- **Selected passage**

In this study, valuation of the Indian National Rupee (INR) has been analyzed against the US Dollar (USD). The rupee has been struggling of late. About a year ago, the rupee stood at a value of about of 64 against the dollar, but has now weakened to almost 70 per dollar. The data was obtained from 'https://www.exchangerates.org.uk/USD-INR-exchange-rate-history.html', using a python script, 'get_data_01.py', which scrapes 180 points from the immediate past. Among other things, this webpage maintains the closing rates of the dollar against the rupee. A benefit of scraping this data from a website is 'dynamic analysis'. In other words, if we store this data locally on a machine, we would not be able update the analysis with the latest rates. For example, if this script is run now, the latest value will be today's.
The concepts used in this analysis are regularly used in time series analysis. We begin by visualizing the obtained series. Various statistical properties of the series have been found out to explain the behavior of the series. Before moving on to building models, it is important to make the series behave like a stationary series. A stationary time series eliminates the effect of trend, seasonality and variance (any possible noise) on the final model. In an effort to make the series weakly stationary, various techniques have been tried. Each method has been analyzed statistically to find the series which behaves the most like a stationary series. After selecting the best method, the entire data series is transformed. Usually after this, the autocorrelation function (ACF) and the partial autocorrelation function (PACF) are found to study any possible correlations with the lagged values of the series. Results from ACF and PACF are then piped into possible models studied for analysis.
</font style>"statsmodels is a Python module that provides classes and functions for the estimation of many different statistical models, as well as for conducting statistical tests, and statistical data exploration."
Ref: https://www.statsmodels.org
In the current study, majority of statistical analysis is done using this module. Other than that, other Python modules like Numpy, Matplotlib, Pandas are also used.
For building neural networks, the module Keras is used.
"Keras is a high-level neural networks API, written in Python and capable of running on top of TensorFlow, CNTK, or Theano. It was developed with a focus on enabling fast experimentation. Being able to go from idea to result with the least possible delay is key to doing good research."
Ref: https://keras.io/
import numpy as np
import pandas as pd
import matplotlib.pyplot as plt
import matplotlib.pyplot as plt
%matplotlib inline
from statsmodels.graphics.tsaplots import plot_acf
from statsmodels.graphics.tsaplots import plot_pacf
from statsmodels.tsa.stattools import adfuller
from statsmodels.tsa.seasonal import seasonal_decompose
from statsmodels.tsa.stattools import acf, pacf
from statsmodels.tsa.arima_model import ARIMA
from statsmodels.tsa.arima_model import ARIMAResults
from sklearn.metrics import mean_squared_error as MSE
from keras.models import Sequential
from keras.layers import Dense
from keras.optimizers import Adam
import keras.backend as K
from keras import layers
from keras.initializers import Zeros
from keras.callbacks import EarlyStopping
from keras.models import load_model
# Set random seed
np.random.seed(0)

- **What needs to be done**
Please state how many data points the script in the rupee exchange-rate passage scrapes.

- **Given material**
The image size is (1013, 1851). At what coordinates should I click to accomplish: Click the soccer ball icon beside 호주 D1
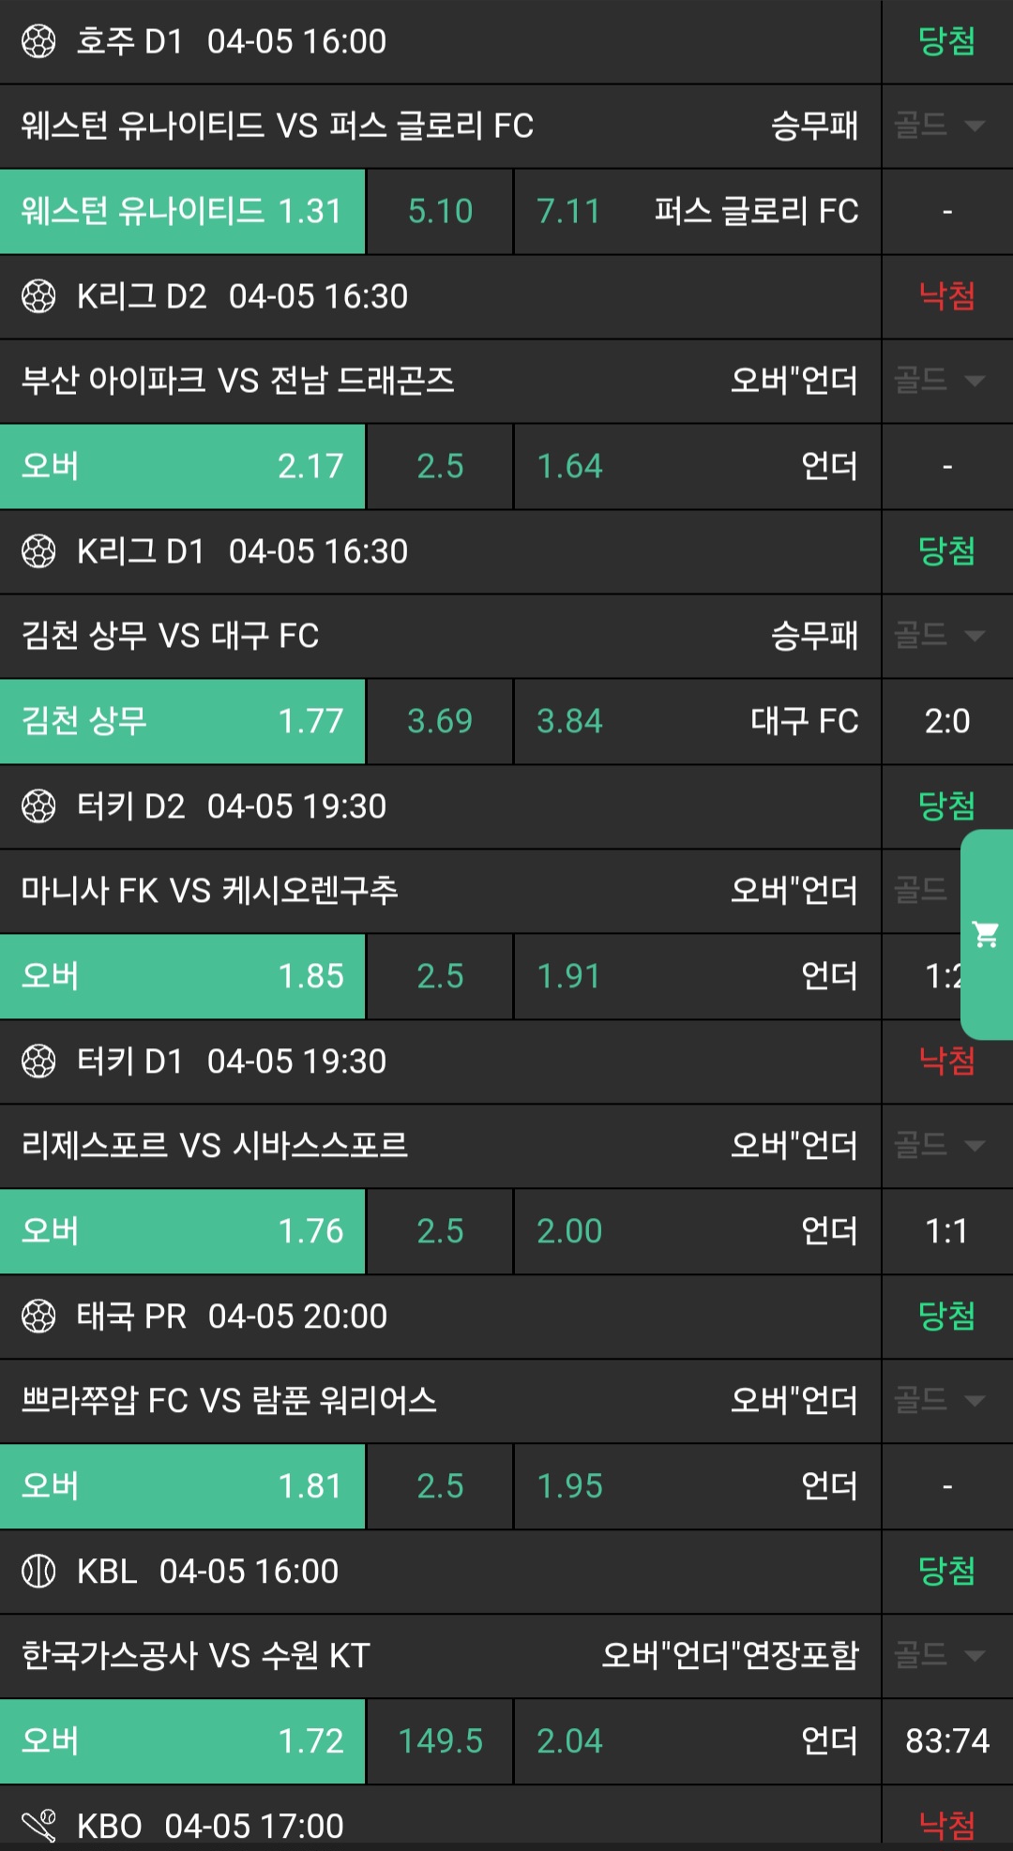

- **Task response**
180 points from the immediate past.